Сообразив, что лишь ухудшает ситуацию, Сейдж отпустила его, собираясь извиниться. Укол в руку был резким и мгновенным. Она повернулась к медсестре, которая все глубже всаживала в нее иглу, но ноги уже сделались ватными, а руки обвисли. Хейзл бросилась к ней и подхватила под мышки, удерживая от падения, а затем потащила обратно к каталке. Сейдж повалилась на матрас, и палата каруселью закружилась перед глазами. Доктор Болдуин выхватил из контейнера бумажное полотенце и принялся яростно вытирать пиджак, пока Хейзл перекладывала на матрас безвольные ноги Сейдж. Задыхаясь и паникуя, Сейдж повернулась к доктору Болдуину и медсестре, умоляя их прислушаться, но из горла не вырвалось ни звука. Все вокруг заволокло пеленой, стены стали наступать на нее и сближаться, словно кто-то задергивал занавески на краю поля зрения. Доктор Болдуин, Хейзл и медсестра слились в единое целое, завертевшись в водовороте серого и белого, белого и серого, серого и белого. Затем все снова стало черным.
Глава четвертая
Жгучая боль резала ступни в подъеме, раскаленными ножами сдирая плоть и медленно выводя Сейдж из наркотического ступора. Наконец ей удалось приподнять тяжелые веки и осмотреться в попытке понять, что происходит. Два человека волокли ее по узкому переходу, с обеих сторон подхватив под руки, и ее босые ступни скребли по грубому ледяному полу. Она пыталась идти сама, но дурман от укола еще не выветрился, и ноги не слушались, спотыкались, оступались; ее то и дело дергали вверх, пытаясь поставить вертикально. Она понятия не имела, где находится и как долго была в отключке.
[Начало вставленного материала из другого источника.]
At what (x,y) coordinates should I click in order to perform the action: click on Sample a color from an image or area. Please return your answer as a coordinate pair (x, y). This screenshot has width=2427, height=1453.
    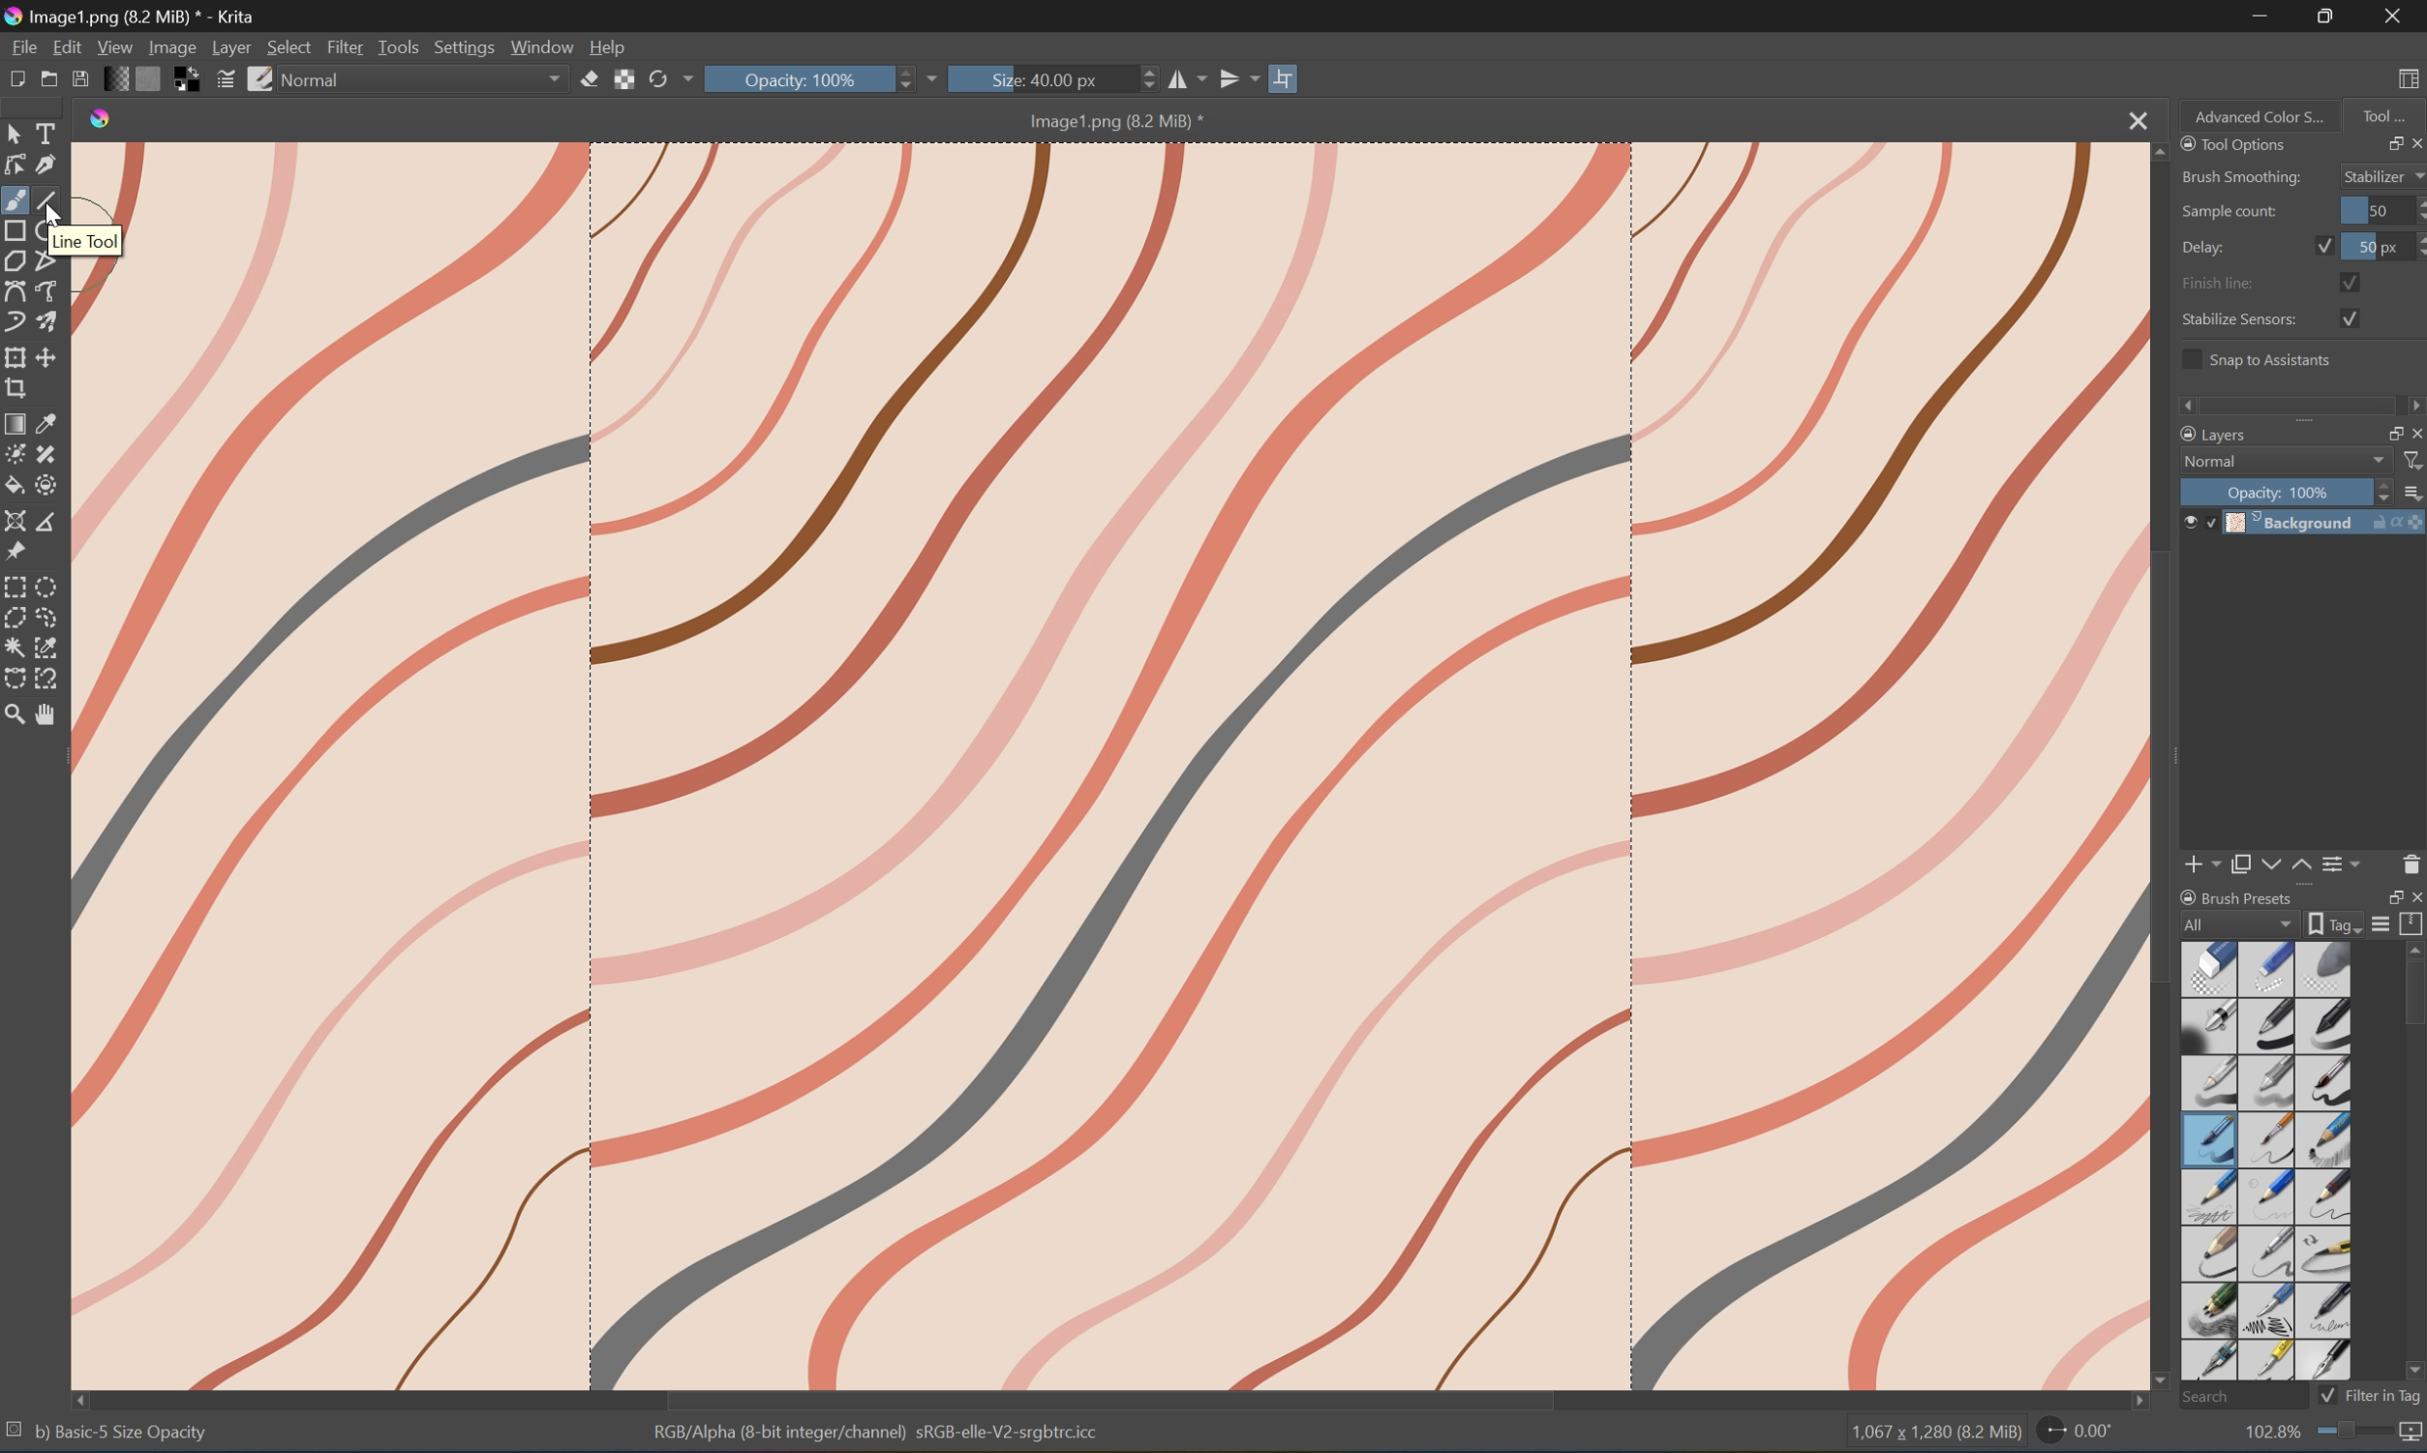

Когда она наконец обрела опору под ногами и зрение прояснилось, стало ясно, что ее держат два санитара и они находятся в каком-то каменном туннеле. Стены были покрыты потеками зеленовато-серой гнили, по потолку тянулись ржавые трубы, с которых на пол капала коричневатая жидкость. Пыльные лампочки, забранные металлическими сетками, излучали слабый, неровный свет, воздух насыщали пещерные запахи плесени и мокрого камня. За исключением освещения и отсутствия граффити, туннель напоминал полуразрушенные проходы под старой туберкулезной больницей.